But then something guided my hand to a recent addition on my bookshelf: Born to Run by Christopher McDougall. McDougall is a journalist, also a runner, also plagued with recurring injuries. In his search to answer the question “Why does my foot hurt?”, McDougall learns about and then goes in search of the Tarahumara Indians of Mexico’s Copper Canyons. The Tarahumara are legendary for their ability to run long distances (hundreds of miles) seemingly effortlessly in just sandals. Not only that, they are supremely healthy and happy.

McDougall is a wonderfully entertaining writer. He gives us a crash course in the evolution of Homo erectus – how and when – and proceeds to describe each feature of our anatomy that supports the argument that we are designed to run. He takes us on a persistence hunt in which African Bushmen actually capture a kudu by outlasting the animal in a foot chase. And with all of this background, he is setting us up for the climax: a 50-mile foot race between some of the Tarahumara, a few of the fastest ultra distance runners from the US, and McDougal himself.
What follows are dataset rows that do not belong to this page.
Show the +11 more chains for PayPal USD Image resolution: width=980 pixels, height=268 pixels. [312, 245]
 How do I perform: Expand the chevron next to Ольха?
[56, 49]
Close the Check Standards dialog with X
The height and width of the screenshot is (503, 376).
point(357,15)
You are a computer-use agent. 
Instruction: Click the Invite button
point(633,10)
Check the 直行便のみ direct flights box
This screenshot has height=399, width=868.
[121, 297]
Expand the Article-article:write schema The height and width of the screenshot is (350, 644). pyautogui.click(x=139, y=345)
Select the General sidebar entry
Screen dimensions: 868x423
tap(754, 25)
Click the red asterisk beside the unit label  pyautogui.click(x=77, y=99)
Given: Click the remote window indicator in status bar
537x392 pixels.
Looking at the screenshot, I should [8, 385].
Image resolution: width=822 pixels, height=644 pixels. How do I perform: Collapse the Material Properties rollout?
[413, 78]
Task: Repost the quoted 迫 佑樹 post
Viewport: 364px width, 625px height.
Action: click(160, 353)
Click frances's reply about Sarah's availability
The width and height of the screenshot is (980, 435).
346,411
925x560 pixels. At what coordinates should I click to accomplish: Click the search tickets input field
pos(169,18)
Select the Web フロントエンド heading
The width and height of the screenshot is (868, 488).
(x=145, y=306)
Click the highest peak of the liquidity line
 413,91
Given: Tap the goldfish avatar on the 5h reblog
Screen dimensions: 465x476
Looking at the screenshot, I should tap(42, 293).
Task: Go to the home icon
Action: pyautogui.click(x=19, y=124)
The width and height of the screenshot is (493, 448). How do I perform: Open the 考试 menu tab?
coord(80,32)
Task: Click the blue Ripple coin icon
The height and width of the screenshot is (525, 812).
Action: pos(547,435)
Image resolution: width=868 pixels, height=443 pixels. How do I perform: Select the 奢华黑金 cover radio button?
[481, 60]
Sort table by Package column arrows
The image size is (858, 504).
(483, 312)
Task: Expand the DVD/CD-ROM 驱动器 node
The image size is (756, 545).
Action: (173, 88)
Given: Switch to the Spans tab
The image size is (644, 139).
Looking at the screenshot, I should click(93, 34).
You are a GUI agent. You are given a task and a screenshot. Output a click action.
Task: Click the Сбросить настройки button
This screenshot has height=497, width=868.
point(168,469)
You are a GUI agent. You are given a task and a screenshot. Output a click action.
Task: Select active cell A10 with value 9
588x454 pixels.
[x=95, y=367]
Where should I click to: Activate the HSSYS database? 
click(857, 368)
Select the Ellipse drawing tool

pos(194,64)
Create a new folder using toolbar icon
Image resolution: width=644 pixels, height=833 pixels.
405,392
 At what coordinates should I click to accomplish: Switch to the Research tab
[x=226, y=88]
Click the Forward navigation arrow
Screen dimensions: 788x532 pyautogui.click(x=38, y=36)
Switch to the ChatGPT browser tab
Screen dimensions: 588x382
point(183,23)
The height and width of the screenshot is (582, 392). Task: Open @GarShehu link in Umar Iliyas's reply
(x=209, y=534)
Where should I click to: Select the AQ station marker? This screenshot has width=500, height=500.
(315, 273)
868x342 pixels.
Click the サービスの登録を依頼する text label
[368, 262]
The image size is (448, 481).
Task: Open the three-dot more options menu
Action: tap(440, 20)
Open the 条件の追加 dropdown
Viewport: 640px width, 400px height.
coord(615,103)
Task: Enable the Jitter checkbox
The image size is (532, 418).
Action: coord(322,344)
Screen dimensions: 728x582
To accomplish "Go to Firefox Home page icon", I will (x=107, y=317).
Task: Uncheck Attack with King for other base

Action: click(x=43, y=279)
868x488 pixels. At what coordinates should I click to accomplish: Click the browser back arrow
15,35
Each of the other American runners comes with an amazing story – as you would expect of people who run 100+ miles for fun in the extremes of temperature and terrain. Each has his and her own reason for joining the race. For McDougall, it’s “Just beat the course…No one else. Just the course.” When he limps in last, taking more than twice as long as the fastest finishers, the others are there to congratulate him. When he demurs about being “amazingly slow”, the second place finisher tells him, “I’ve been there, man. I’ve been there a lot. It takes more guts than going fast.”

That’s what I needed to hear. Now I’m ready for the race. After all, I was born for this.